MEMOIRE DU FRERE PETER BINCKLEY

       qui a quitté cette vie le 20 août 1793. Il était né le 2 mars 1704 au village de Guckensberg dans le Canton de Berne… (note: probablement Guggisberg / Wahlern; MF) en Suisse. Ses parents étaient Christian BINCKLEY et Elizabeth, nom de jeune fille BURG. Son père mourut lorsqu’il avait neuf ans. En raison de la pauvreté de la famille, notre frère défunt dut chercher sa vie chez les autres dès l’âge de six ans.

       Dans sa treizième année, sa mère partit pour l’Alsace; l’année d’après, son frère vint les rejoindre; ils vécurent ensemble trois ans, gardant les troupeaux. Ensuite, il se mit au service d’un autre fermier pendant deux ans. Ce dernier lui conseilla d’apprendre le métier de cordonnier, ce qu’il fit pendant 14 jours; puis il s’engagea deux ans chez un aubergiste comme conducteur. La grande taille de la ferme et les occasions de mal faire…

       (note: les parents de Peter étant décédés à Bellefosse, c’est dans ce village que nous chercherons cette ferme dont la grande taille était, selon lui, une permanente incitation au mal; la seule ferme de grande taille à Bellefosse était la cense du Bas-Lachamp… cense qu’il est un peu surprenant de voir décrire comme un lieu de perdition qu’un bon chrétien doit fuir s’il se soucie de son âme… MF)

       …lui causèrent du souci pour le salut de son âme. Afin de quitter cet endroit, il épousa Anna Maria Werly et resta dans le voisinage, c’est à dire dans le «Steinthal District»…

       (= Le Ban de la Roche.
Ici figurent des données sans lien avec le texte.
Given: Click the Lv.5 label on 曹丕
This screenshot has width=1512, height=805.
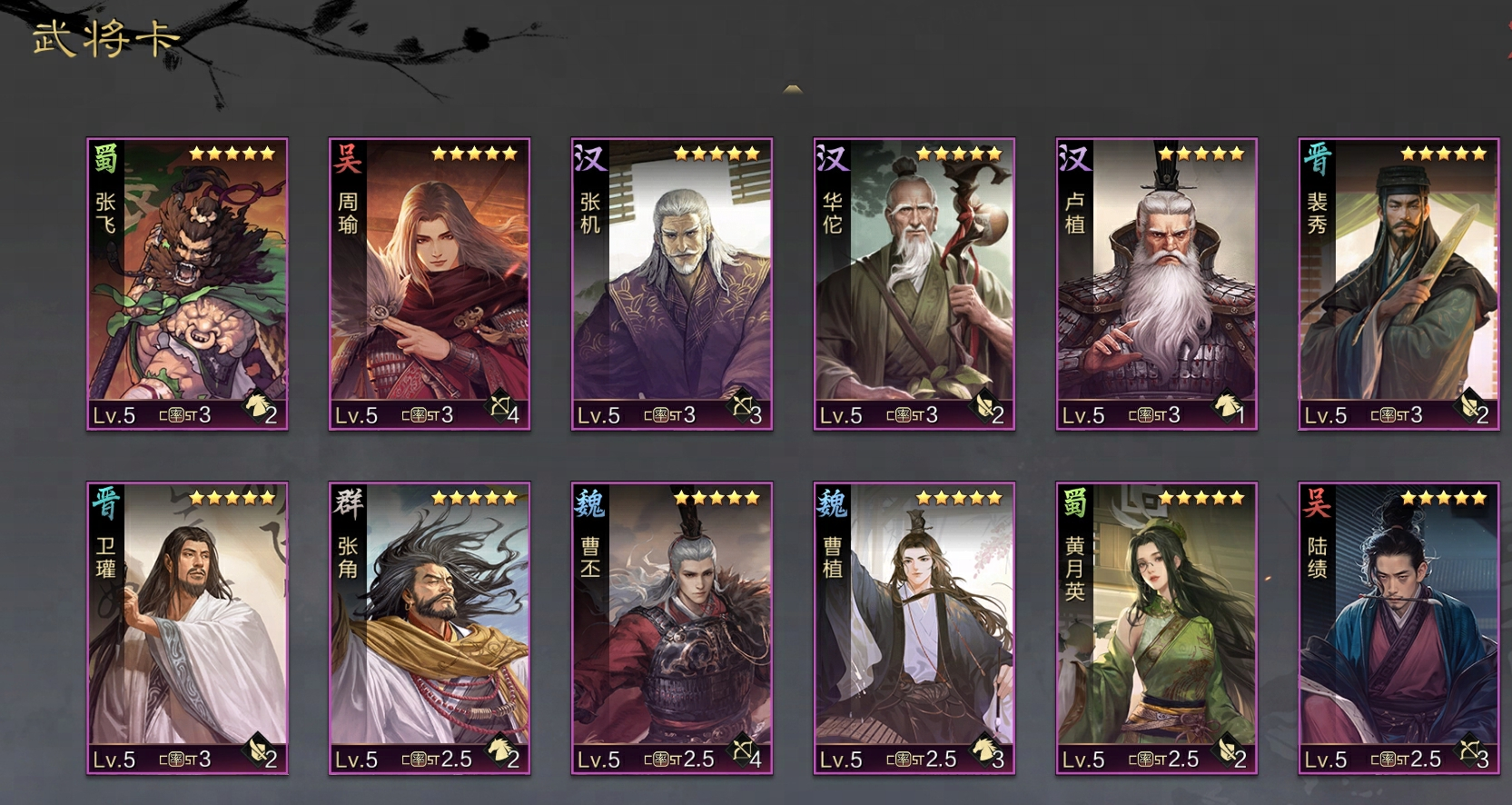Looking at the screenshot, I should [598, 760].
Monique François),

       …pendant 12 ans, gagnant la vie de sa famille en coupant du bois et en fabriquant du charbon de bois. Huit ans après son mariage, lui et un autre homme avec lequel il était en train de couper de l’herbe furent frappés par la foudre alors qu’ils s’étaient abrités sous un hêtre; il fut brûlé si gravement qu’il dut rester au lit plusieurs semaines. Cet événement retarda de quatre ans son projet de partir pour l’Amérique, mais entre temps, il s’associa avec les personnes éveillées (Awakened People) du voisinage.
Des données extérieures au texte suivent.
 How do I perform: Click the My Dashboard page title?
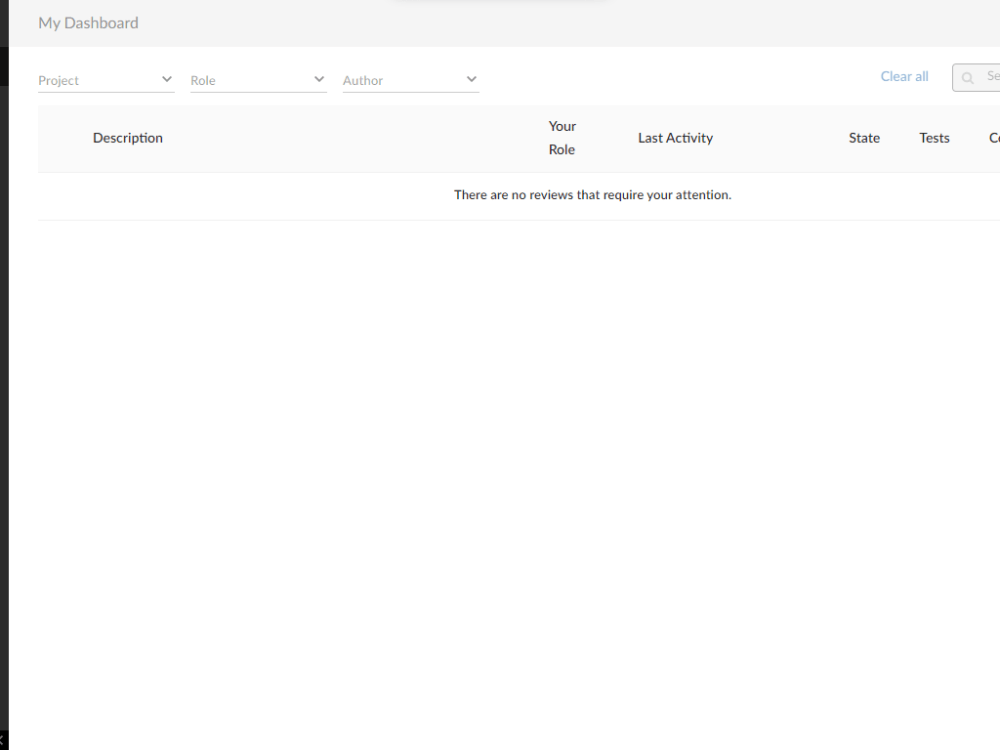coord(88,22)
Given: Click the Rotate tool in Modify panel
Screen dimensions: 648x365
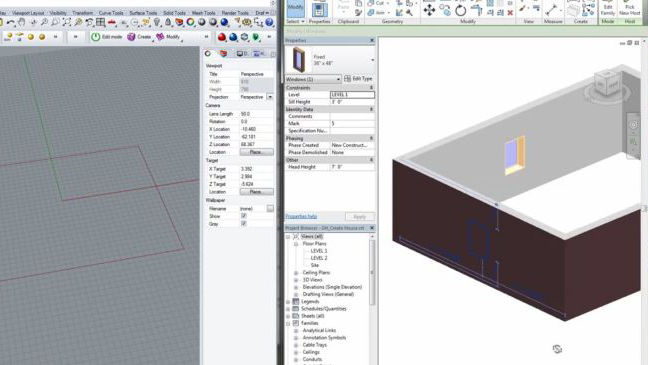Looking at the screenshot, I should 460,10.
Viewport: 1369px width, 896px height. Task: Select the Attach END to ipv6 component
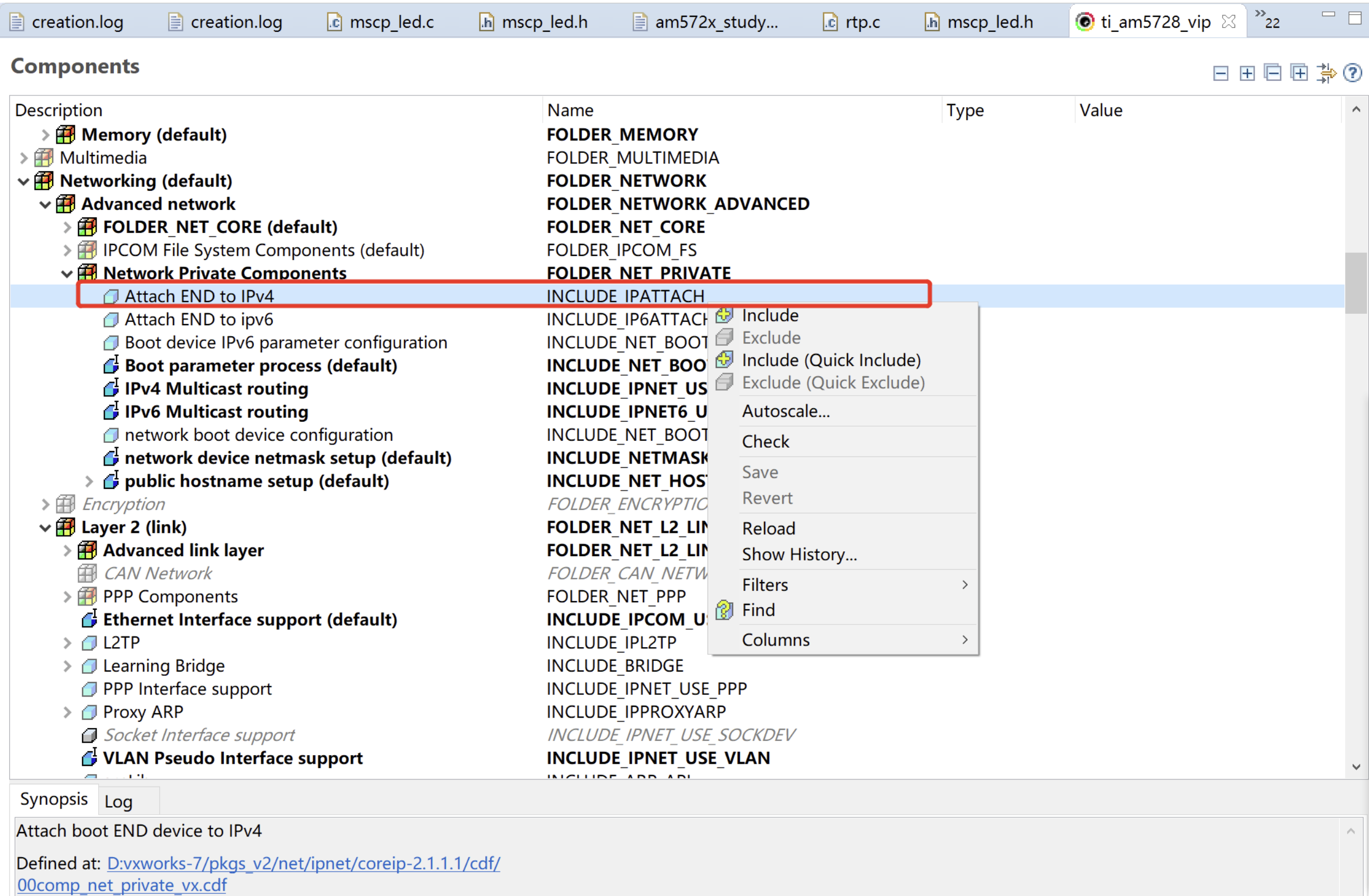(198, 319)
       (note: cette mention des «awakened people» du voisinage est bien intéressante; il semblerait donc qu’il y ait eu, au Ban de la Roche, des réunions religieuses, en dehors du cadre des Eglises institutionnelles, ayant pour participants des personnes qui estimaient avoir été éveillées par une expérience spirituelle personnelle; il est bien dommage que ce texte de Peter Binkley soit la seule source sur ce sujet à ma connaissance; on aimerait bien en savoir plus, mais il faudra rester sur sa faim)
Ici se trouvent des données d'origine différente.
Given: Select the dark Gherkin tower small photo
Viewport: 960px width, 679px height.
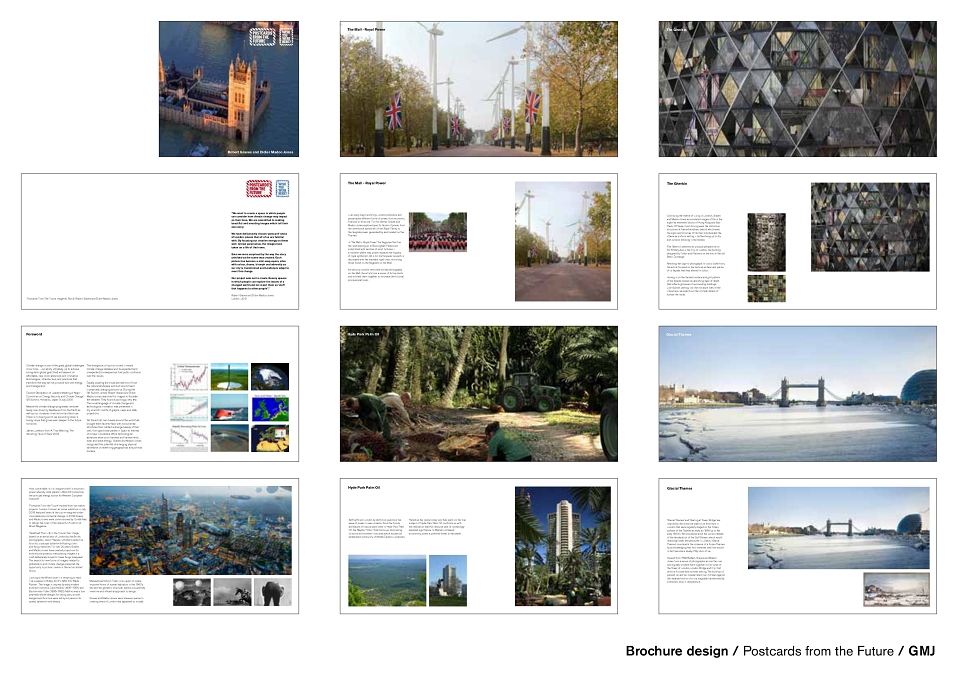Looking at the screenshot, I should (x=767, y=242).

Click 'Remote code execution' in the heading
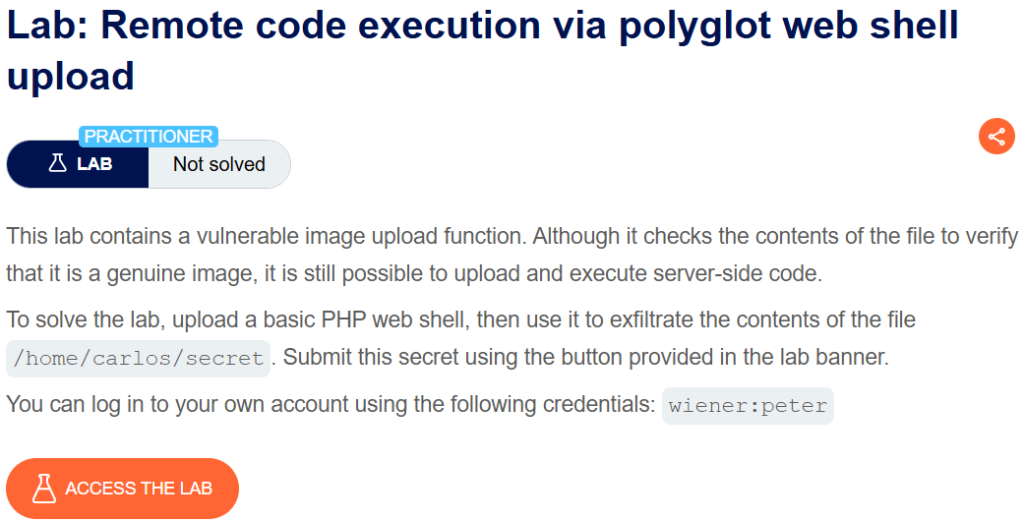point(321,25)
       En 1736, avec d’autres Awakened families, il émigra en Amérique; il arriva à Philadelphie vers la fin septembre. Le même automne, il se rendit à Warwick

       (note: aujourd’hui Lititz; Dr. Fries)

       …et il y resta deux ans. De là, il partit pour Catores

       (note: Codorus, Pennsylvanie)

       …à neuf miles au dessus de Yorktown. Là, il s’associa avec les séparatistes, et entendit parler pour la première fois du pieux Comte de Zinzendorf, qui toutefois était déjà retourné en Europe. Peu de temps après, il entendit pour la première fois un frère donner témoigne du complet rachat des pêchés que Jésus a fait. Ce fut un grand réconfort pour feu notre frère, qui jusque là n’avait pas eu l’occasion d’écouter de toutes ses oreilles et de tout son cœur la doctrine de la sanctification des hommes par les souffrances et la mort du Christ. Il se mit à rechercher toutes les occasions d’assister aux offices de nos frères, et il écouta souvent prêcher le frère Spangenberg, ce dont il reçut une grande bénédiction…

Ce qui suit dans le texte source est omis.